Variations Between Alport, Pierson Syndromes Explain Kidney Damage Differences
While Alport syndrome and Pierson syndrome are two diseases caused by mutations in genes important for the correct functioning of the kidney’s filtration system, the two diseases have different manifestations.
Understanding what these syndromes have in common and what distinguishes them may benefit the design of targeted therapies for each disease, researchers say.
In the study titled “Alport syndrome and Pierson syndrome: Diseases of the glomerular basement membrane,” published in the journal Matrix Biology, nephrology researchers at Washington University School of Medicine in St. Louis, Missouri, go into great detail when describing both conditions.
Alport syndrome and Pierson syndrome are both caused by mutations in genes that affect the structure and function of the kidney, specifically the glomerular basement membrane (GBM) — a key component of the kidney’s filtration barrier, called the glomeruli.
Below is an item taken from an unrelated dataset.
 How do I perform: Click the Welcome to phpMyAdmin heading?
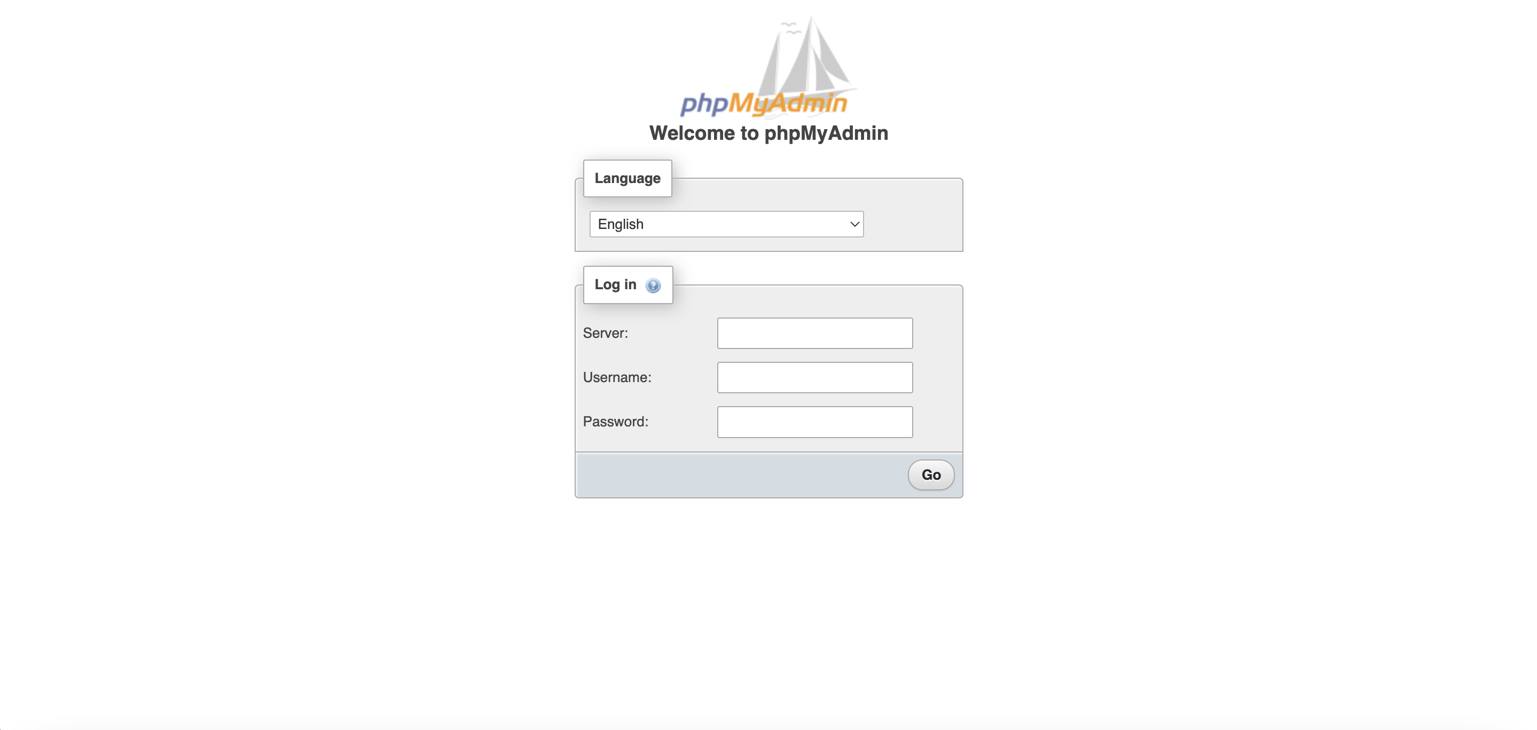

The GBM, together with two cell types called podocytes and endothelial cells, constitute the filtration barrier of the glomeruli, the structures where the blood is filtered to urine.
The GBM is composed of different proteins, including type IV collagen and laminin, among others. Mutations impairing the function of the genes that provide instructions for making type IV collagen are the underlying cause of Alport syndrome, and alterations in the gene encoding for the protein laminin cause Pierson syndrome.
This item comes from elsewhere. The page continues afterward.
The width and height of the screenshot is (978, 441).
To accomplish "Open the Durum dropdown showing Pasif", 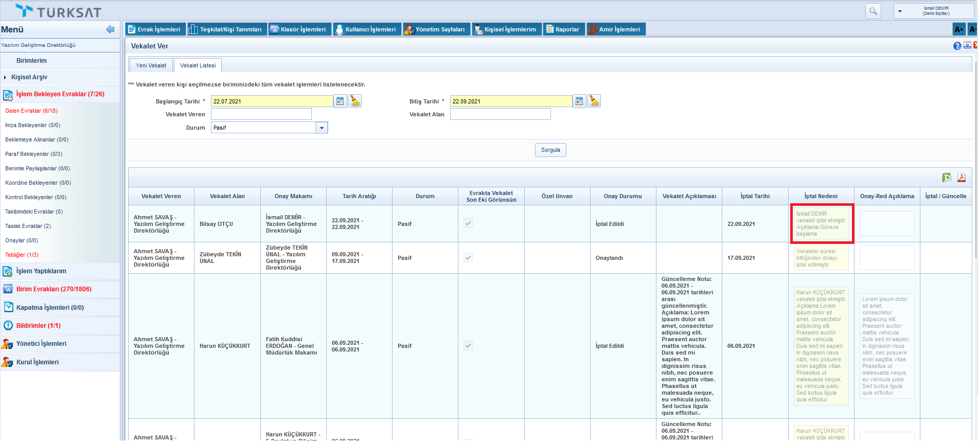I will (322, 128).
Mutations in collagen type IV genes —COL4A3, COL4A4, and COL4A5 — lead to Alport syndrome. Pierson syndrome is caused by mutations in the LAMB2 gene, which encodes a part of the laminin protein. Laminins are the major noncollagen part of basement membranes.
However, while both diseases are characterized by impairments in the structure and function of GBM, the kidney aspects of these diseases are very different.
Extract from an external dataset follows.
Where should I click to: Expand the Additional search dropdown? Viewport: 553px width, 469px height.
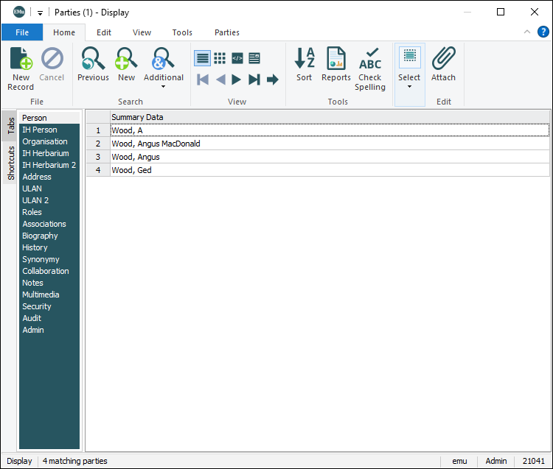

In Alport syndrome, patients suffer a gradual decline in kidney function that is characterized first by hematuria, the presence of blood in the urine. The presence of abnormal quantities of protein in patients’ urine — called proteinuria — and a sign of kidney damage begins later in the disease course.
In Pierson syndrome, a very rare form of nephrotic syndrome, very high levels of proteinuria are detected at or shortly after birth. Some babies, however, do not show signs of kidney damage until adulthood.
“Deciphering the mechanisms by which the different changes to GBM collagen IV and laminin composition causes these very different manifestations of kidney dysfunction will lead to novel, targeted therapeutic approaches that can improve the lives of patients,” researchers wrote.